Тут я резко возразил:
– Нет. Дюма любил жизнь и все делал при ярком дневном свете, чем одни восхищались, а другие возмущались. Правда, он был слегка суеверным: верил в сглаз, носил амулет на цепочке от часов и хаживал к гадалке – мадам Дебароль. Но я никогда бы не поверил, что он занимался черной магией, запершись в чулане. Он даже не был масоном, хотя и признался в обратном в «Веке Людовика Пятнадцатого»… Он погряз в долгах, его осаждали кредиторы и издатели, так что времени на подобную ерунду у него не оставалось. Возможно, творя своих героев, он изучал и эту тему, но всегда поверхностно.

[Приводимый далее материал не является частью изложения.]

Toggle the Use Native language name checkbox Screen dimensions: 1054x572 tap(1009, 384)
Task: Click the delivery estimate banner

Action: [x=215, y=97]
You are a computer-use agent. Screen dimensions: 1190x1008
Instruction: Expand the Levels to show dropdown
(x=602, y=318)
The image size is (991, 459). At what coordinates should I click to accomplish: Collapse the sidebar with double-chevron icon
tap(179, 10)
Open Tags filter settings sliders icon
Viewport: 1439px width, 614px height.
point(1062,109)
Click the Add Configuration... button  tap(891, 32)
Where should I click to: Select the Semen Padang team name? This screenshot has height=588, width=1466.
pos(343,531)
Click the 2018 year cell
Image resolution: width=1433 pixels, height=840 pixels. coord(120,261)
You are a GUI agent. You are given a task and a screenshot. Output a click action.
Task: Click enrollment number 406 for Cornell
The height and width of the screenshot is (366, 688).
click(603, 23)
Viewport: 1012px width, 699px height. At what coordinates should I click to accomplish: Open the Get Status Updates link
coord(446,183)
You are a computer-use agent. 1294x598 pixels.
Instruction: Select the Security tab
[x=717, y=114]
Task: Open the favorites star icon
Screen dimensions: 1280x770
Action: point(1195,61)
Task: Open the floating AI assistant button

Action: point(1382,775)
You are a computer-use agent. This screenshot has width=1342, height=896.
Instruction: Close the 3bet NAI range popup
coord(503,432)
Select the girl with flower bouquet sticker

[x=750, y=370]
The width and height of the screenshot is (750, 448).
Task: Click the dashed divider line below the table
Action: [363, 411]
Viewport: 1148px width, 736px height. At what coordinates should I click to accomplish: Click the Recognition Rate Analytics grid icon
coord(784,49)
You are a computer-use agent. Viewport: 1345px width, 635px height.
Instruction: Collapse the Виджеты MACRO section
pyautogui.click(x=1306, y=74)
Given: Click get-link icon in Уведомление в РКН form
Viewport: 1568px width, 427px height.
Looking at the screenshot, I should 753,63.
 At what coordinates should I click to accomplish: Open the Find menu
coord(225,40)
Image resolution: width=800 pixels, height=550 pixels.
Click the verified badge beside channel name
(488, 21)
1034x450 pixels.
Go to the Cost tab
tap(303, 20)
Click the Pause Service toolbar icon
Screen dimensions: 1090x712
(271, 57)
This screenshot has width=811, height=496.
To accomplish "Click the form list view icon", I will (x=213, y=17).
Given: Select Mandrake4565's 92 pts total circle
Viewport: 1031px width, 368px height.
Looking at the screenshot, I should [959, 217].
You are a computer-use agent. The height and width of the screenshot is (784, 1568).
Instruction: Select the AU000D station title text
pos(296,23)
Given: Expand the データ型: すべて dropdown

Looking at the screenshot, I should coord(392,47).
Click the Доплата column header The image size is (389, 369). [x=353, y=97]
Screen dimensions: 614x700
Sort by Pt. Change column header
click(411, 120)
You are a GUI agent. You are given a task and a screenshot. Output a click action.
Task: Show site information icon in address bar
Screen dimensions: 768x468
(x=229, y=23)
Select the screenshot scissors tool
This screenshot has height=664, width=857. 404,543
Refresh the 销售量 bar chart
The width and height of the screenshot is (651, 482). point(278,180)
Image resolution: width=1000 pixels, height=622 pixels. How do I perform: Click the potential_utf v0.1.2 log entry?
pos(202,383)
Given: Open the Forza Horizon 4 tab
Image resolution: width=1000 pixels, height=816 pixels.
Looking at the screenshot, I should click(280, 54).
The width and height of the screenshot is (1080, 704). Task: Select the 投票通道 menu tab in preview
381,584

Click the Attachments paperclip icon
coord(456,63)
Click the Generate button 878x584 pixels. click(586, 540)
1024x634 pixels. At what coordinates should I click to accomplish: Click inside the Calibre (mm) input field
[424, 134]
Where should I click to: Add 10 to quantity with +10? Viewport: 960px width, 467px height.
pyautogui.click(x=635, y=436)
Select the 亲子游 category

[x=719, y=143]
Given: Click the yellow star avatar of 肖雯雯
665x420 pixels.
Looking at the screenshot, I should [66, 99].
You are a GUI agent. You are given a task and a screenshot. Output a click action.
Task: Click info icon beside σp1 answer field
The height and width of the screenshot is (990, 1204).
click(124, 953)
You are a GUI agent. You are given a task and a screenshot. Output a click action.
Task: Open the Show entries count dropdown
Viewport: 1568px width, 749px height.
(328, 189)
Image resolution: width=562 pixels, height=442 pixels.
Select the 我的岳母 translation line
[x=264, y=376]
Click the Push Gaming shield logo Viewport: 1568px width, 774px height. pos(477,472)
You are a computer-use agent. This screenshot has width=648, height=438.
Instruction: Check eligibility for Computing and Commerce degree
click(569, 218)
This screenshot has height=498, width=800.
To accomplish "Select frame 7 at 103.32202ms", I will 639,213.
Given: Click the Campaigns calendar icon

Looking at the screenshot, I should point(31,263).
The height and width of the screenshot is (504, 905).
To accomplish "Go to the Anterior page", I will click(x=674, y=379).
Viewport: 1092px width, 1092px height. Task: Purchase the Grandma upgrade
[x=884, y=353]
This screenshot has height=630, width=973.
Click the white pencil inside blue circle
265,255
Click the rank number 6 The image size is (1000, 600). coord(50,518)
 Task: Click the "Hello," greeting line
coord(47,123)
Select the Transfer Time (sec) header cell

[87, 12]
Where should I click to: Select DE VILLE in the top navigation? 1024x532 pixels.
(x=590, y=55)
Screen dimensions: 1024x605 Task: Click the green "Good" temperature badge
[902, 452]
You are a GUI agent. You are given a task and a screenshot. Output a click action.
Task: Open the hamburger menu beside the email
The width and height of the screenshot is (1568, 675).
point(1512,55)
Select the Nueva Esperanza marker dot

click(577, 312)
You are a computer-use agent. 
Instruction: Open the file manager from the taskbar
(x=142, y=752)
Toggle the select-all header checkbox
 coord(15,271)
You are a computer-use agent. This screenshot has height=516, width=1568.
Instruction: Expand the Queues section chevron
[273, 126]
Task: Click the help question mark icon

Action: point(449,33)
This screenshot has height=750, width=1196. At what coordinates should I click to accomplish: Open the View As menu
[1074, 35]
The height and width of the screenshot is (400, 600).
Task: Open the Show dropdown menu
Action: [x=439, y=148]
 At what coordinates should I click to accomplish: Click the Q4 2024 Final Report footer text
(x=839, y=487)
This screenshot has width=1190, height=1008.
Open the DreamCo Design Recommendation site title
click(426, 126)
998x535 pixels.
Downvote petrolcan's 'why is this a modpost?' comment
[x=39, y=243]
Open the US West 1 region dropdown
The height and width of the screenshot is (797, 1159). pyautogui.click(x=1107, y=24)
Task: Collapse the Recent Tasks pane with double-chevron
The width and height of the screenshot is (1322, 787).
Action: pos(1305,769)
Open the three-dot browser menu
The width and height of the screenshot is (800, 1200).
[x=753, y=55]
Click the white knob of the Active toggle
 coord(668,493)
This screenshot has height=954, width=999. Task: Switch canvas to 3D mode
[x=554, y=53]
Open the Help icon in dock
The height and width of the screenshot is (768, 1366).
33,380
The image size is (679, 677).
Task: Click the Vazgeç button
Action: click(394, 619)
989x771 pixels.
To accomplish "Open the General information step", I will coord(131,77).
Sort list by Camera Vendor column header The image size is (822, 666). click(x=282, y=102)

Я пришел к такому выводу: описывая масонские обряды в «Джузеппе Бальзамо» и «Могиканах Парижа», он черпал сведения непосредственно из «Причудливой истории франкмасонства» Клавеля.
– А Ада Менкен?
Я с уважением посмотрел на Корсо. Такой вопрос мог задать только специалист.
– Это другое дело. Ада Айзеке Менкен, его последняя любовница, была американской актрисой. Во время Всемирной выставки тысяча восемьсот шестьдесят седьмого года Дюма присутствовал на представлении «Пираты саванны» и обратил внимание на красивую девушку, которая носилась по сцене верхом на коне. После представления девушка подошла к нему, обняла и заявила, что читала все его книги и готова хоть сейчас отправиться с ним в постель. Старому Дюма, чтобы увлечься женщиной, хватило бы и меньшего, так что порыв ее он принял. Она выдавала себя за жену миллионера, любовницу какого-то короля, генеральшу из какой-то республики… На самом деле она была португальской еврейкой, родилась в Америке, слыла любовницей странного субъекта – не то сутенера, не то боксера. Связь Менкен с Дюма обернулась громким скандалом, потому что наезднице нравилось фотографироваться в полуобнаженном виде… Она часто бывала в доме сто семь по улице Малерб – последнем прибежище Дюма в Париже… Она умерла от перитонита – после падения с лошади, в тридцать один год.